I had a lovely day I worked all morning and then I made a picnic for my Aunt and we met near the MET (ha good times pun intended!). We had a grand time I really enjoy her company. It's like going out with a girlfriend but one who's known you all your life and really loves you no matter what! So we chatted and went to the museum. We were giggling, not at the paintings or exhibits but we amuse each other, and we were getting dirty looks from the fuddy duddies who think the museum is a library. One of the many reasons we really enjoy each other is we're both really independent and enjoy our own company, in addition to each other.

This is a wonderful trait in a friend or person. I really need my space and get very off kilter when I have not had sufficient me time, to create, to veg, to plan and plot my life and pamper myself. As an actress and a writer I need space and time to explore my character, walk in her shoes or go deep within to discover what I want to write about and feel safe to express myself. This is all in addition to working on the work in progress that is Lise! My life, my story, my personal legend as Santiago does in "The Alchemist". I reread that book every few years because I love the concept that sometimes we have to travel all over to realize no else is holding our treasure, no else holds the key to our good fortune, the door is not elsewhere, it is within and it was within us all the time but we needed to "travel" to unravel it (yes I am aware of the rhyming and I couldn't help myself). I have gotten very clear on that recently that no one else is the creator of my good fortune or possibilities. I work hard, love hard, give graciously and have traveled and earned and am earning or learning and creating my legend, my story so to speak. I am not an Island nor is anyone else but I am whole and complete, everything I need in this moment and every moment. It's funny I passionately teach that to all that come close to me when that is what I need to most learn.
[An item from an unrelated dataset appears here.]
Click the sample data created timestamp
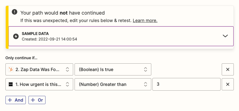This screenshot has height=111, width=239. tap(49, 39)
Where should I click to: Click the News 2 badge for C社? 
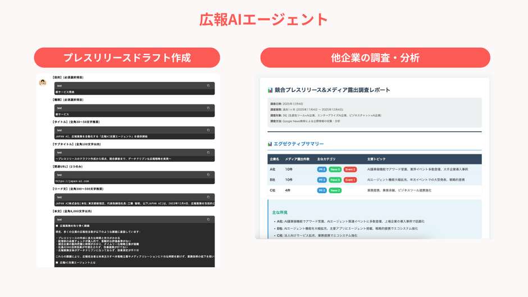click(335, 190)
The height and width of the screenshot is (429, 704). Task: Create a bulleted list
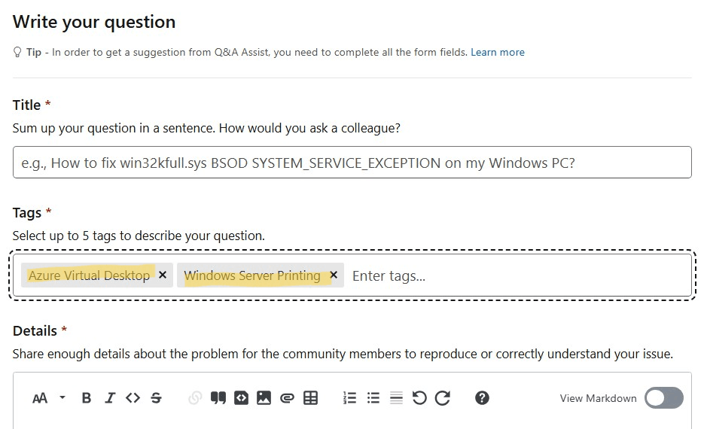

I do feel my home in particular is an oasis for me, my island. It is sort of a place where I can travel the interior of my heart, of my soul and discover what is true for me. That and going to the museum by myself, MOMA or the MET in particular. I love to see what other artists have created while I wonder what struggles they endured to express themselves, to be heard, regarded, respected, treated with kindness and valued for their craft, for their ideas, for their heart and passion. I really strive for balance in my life and my home because as a high energy, very creative and empathetic person, I need to counteract that with down time, just me, my cats and scrubs (or some other comedy sitcom, I am a comedy sitcom junkie). There's something about going through a range of emotions and trials and... whoosh 30 minutes later it's resolved! There a moral to the story and summation of life, perhaps a truism and bam see you next week. Yeah I know another non-sequitor in my free style form of writing or as my father put it quite well, I felt, free disassociation, reflective of the mind's jumping from idea to topic to picture (direct quote from Papa).
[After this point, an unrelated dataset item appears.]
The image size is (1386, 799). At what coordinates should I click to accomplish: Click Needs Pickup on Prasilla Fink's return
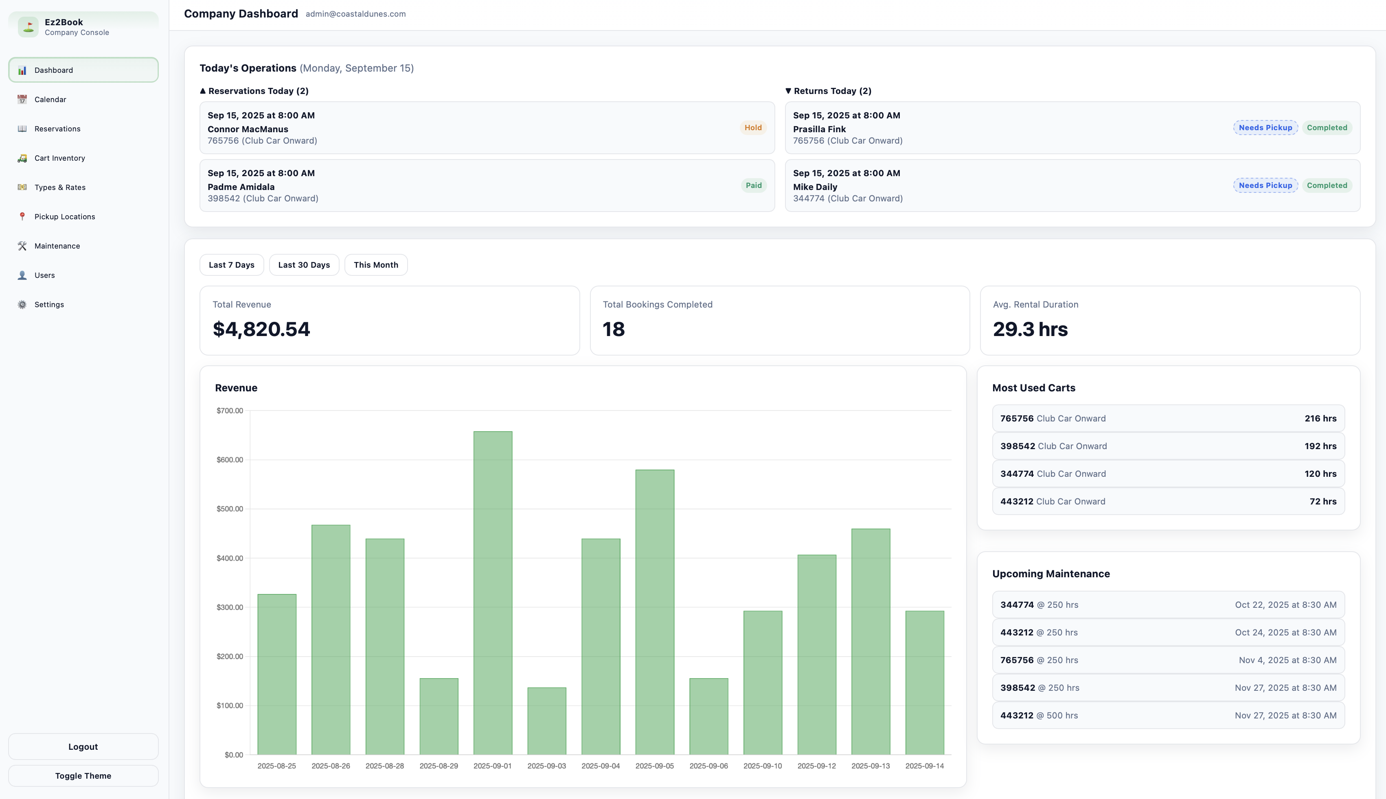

Anyway I love my Aunt, she like me, really loves taking care of people and being social but also really values her me time and values being valued! The most important relationship you'll ever have is the one with yourself. I have discovered that one of the most important things to me right now is to feel respected and enjoy my time with myself. I think people in New York need more time alone, maybe its just me, but I think it has to do with constantly being bombarded with people the minute you step out your door and all their go-go-go energy. Also all my work, training, writing, acting and producing requires me to give a lot of myself from the heart and I need to replenish and fill the well so to speak. It seems this where I am in my journey through life and I love the lessons I'm learning and I am grateful for the gift of players that have joined me in this segment of lessons, to teach and be taught. I am blessed to have family and good friends I love and whose company I enjoy and to be doing what I love! So anyway I have an audition tomorrow I need to prepare for and gosh the next few days are jam packed with friends in town, events and shoot not much time for me... I guess that's where that tangent came from earlier (one of many tangents...who am I kidding!?!). I have some projects hanging in the balance and I'm waiting for the pieces to fall together... I will keep you updated. Ciao.